A los 100 años, David Attenborough sigue activo y la ciencia explica parte de su longevidad

El reconocido naturalista y divulgador británico David Attenborough celebró recientemente sus 100 años de vida y volvió a convertirse en un símbolo mundial del envejecimiento saludable. Lejos de las rutinas estrictas de gimnasio o las dietas extremas, el histórico conductor de documentales aseguró en distintas entrevistas que gran parte de su longevidad se debe a la “suerte”, aunque la ciencia sostiene que detrás de su historia también existen hábitos y factores clave.

Attenborough dedicó gran parte de su vida a recorrer el planeta realizando expediciones, filmaciones y documentales sobre naturaleza y vida silvestre. Ese estilo de vida activo, combinado con una fuerte pasión por su trabajo y una curiosidad permanente, aparecen hoy como elementos fundamentales en su bienestar físico y mental.

A diferencia de otras figuras vinculadas al fitness, el británico nunca siguió entrenamientos intensivos ni dietas estrictas. Sin embargo, con el paso del tiempo redujo de manera natural el consumo de carne roja y mantuvo una alimentación variada y moderada.

Diversos estudios científicos coinciden en que los hábitos sostenidos a largo plazo tienen un impacto importante sobre la calidad de vida y el envejecimiento. Investigaciones recientes realizadas sobre adultos mayores de 80 años muestran que quienes combinan actividad física regular, alimentación equilibrada y ausencia de tabaquismo tienen mayores probabilidades de alcanzar edades extremas en mejores condiciones de salud.

Otro de los puntos que destacan los especialistas es el “sentido de propósito”, algo que Attenborough mantiene intacto incluso a los 100 años. El naturalista continúa trabajando en producciones audiovisuales y recientemente presentó nuevos documentales centrados en los océanos y el cambio climático.

Expertos en longevidad sostienen que las personas mayores que mantienen proyectos, motivaciones y vínculos activos suelen presentar menores índices de deterioro cognitivo, depresión y enfermedades crónicas.

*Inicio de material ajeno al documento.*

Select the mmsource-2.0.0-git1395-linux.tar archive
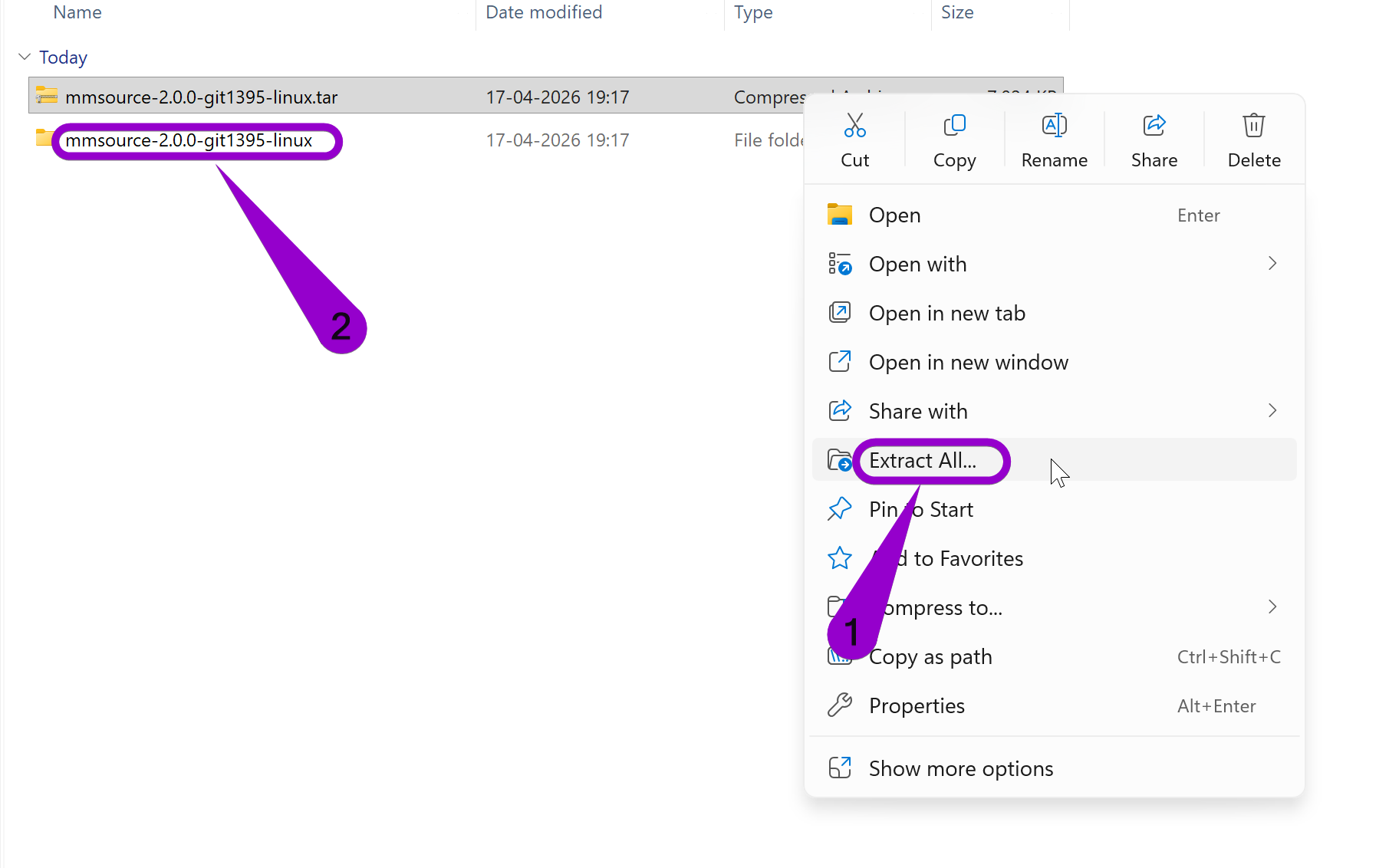pos(202,97)
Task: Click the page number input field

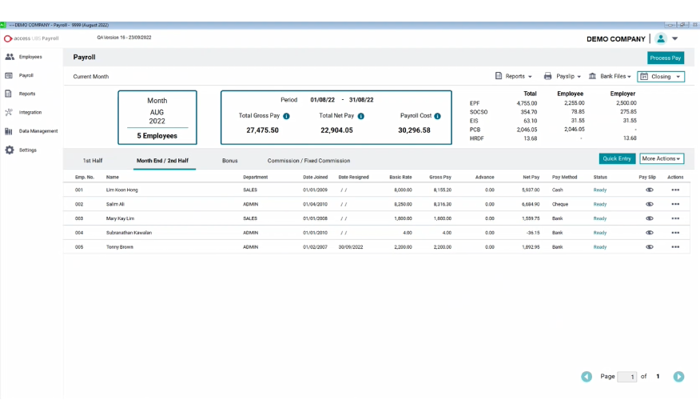Action: 627,377
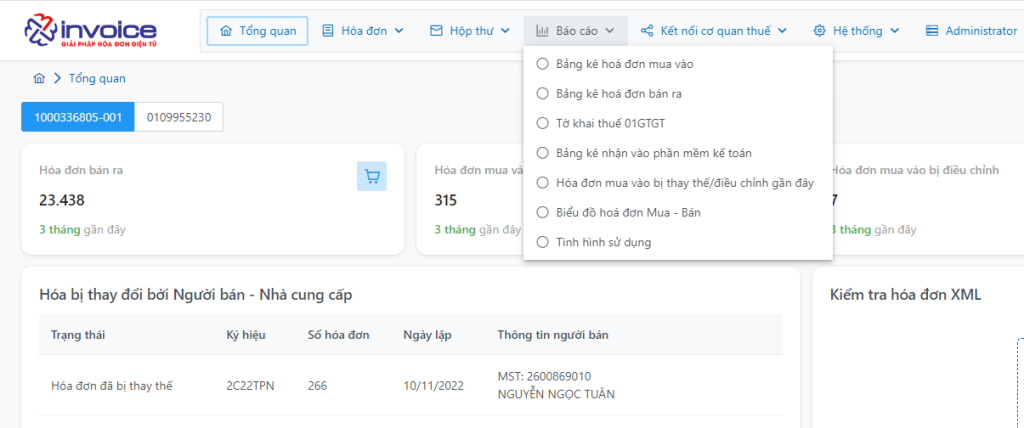Select Tờ khai thuế 01GTGT radio
Image resolution: width=1024 pixels, height=428 pixels.
(542, 124)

La genética también cumple un rol importante. Estudios sobre centenarios indican que alcanzar edades extremas depende de una combinación entre herencia genética, hábitos de vida, entorno social y avances médicos. Sin embargo, los investigadores remarcan que el estilo de vida puede influir significativamente en cómo se expresan esos factores biológicos.

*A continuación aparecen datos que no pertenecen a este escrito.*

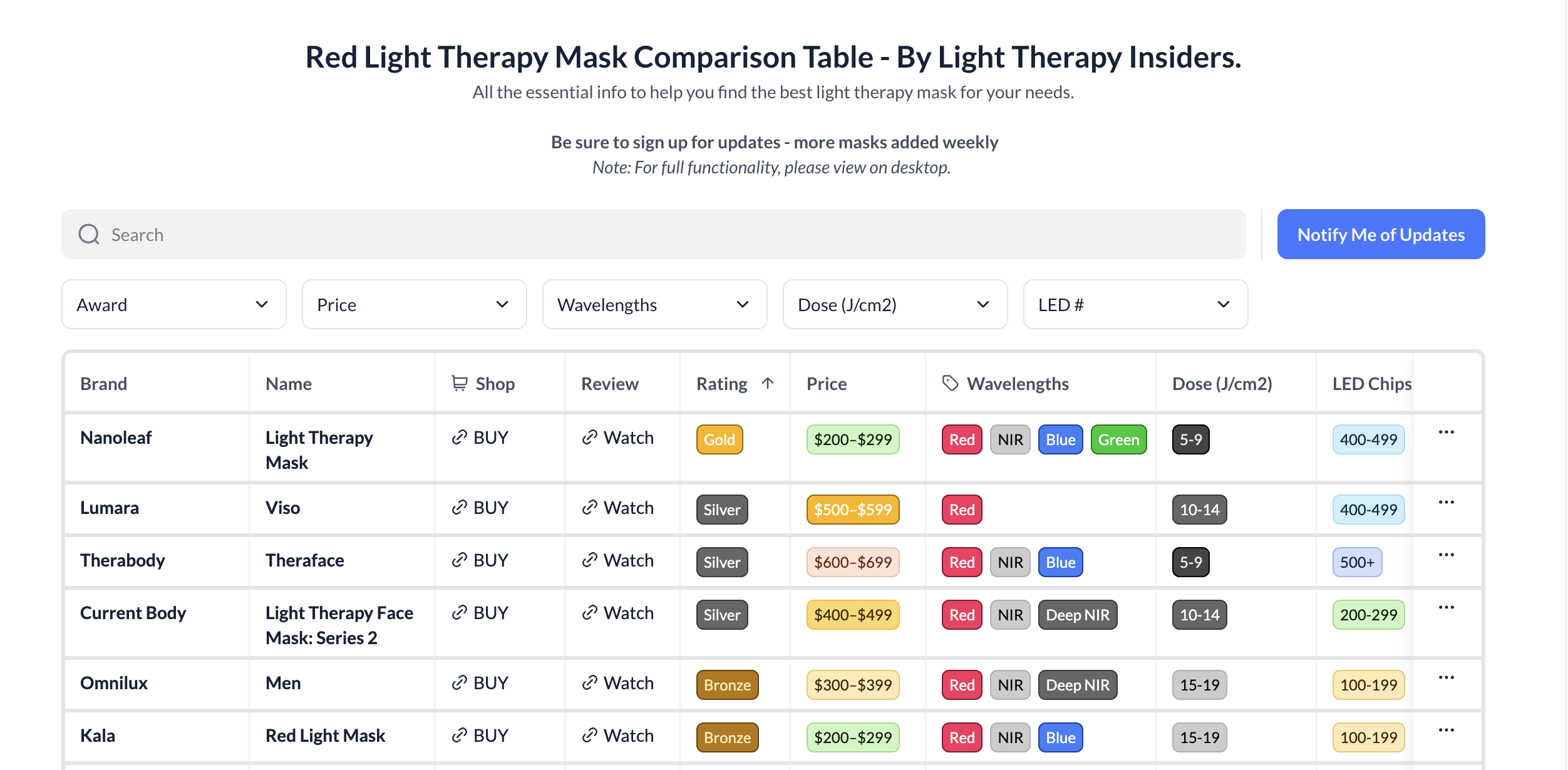Click the Gold rating badge for Nanoleaf
The height and width of the screenshot is (770, 1568).
click(x=720, y=440)
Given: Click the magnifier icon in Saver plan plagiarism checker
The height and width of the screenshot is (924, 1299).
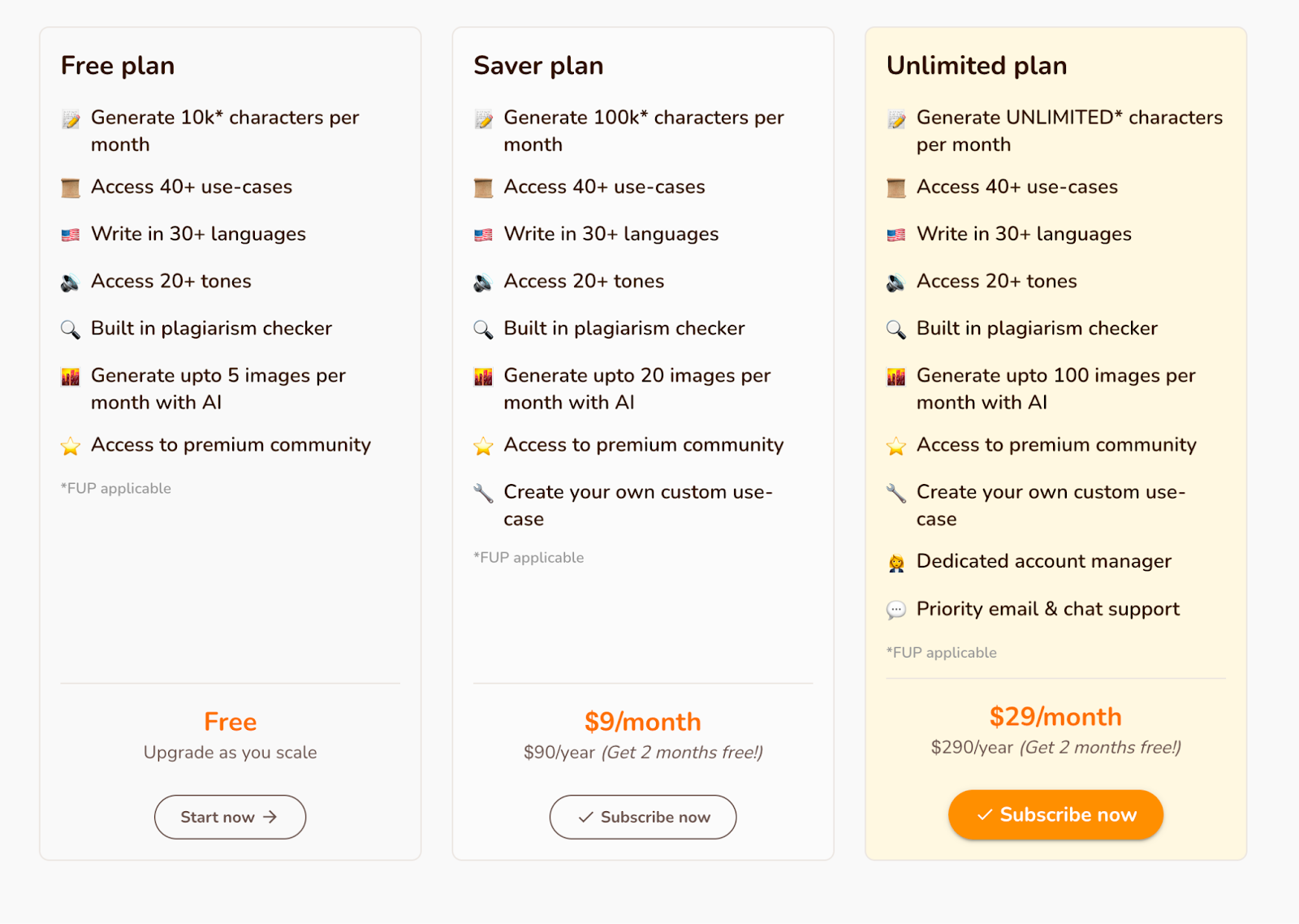Looking at the screenshot, I should point(483,330).
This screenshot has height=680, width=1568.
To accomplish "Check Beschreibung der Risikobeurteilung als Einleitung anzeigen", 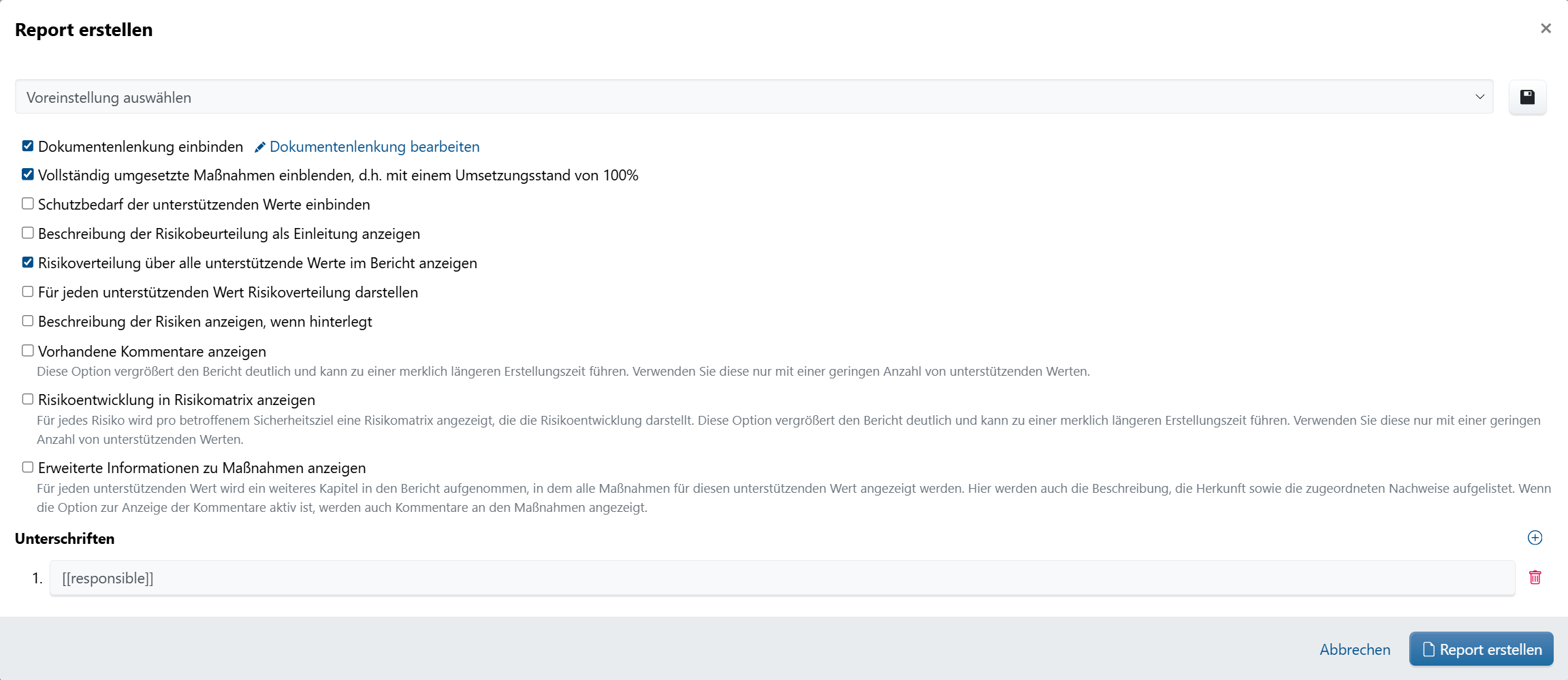I will point(27,233).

Actualmente, solo una pequeña parte de la población mundial supera los 100 años, aunque la cantidad de centenarios continúa creciendo en varios países gracias a mejoras sanitarias, alimentación y calidad de vida.

David Attenborough, considerado uno de los divulgadores científicos más influyentes de la historia, continúa activo y ligado a su gran pasión: comprender y mostrar el mundo natural. Su historia vuelve a poner en debate la importancia de vivir con motivación, curiosidad y hábitos sostenidos en el tiempo.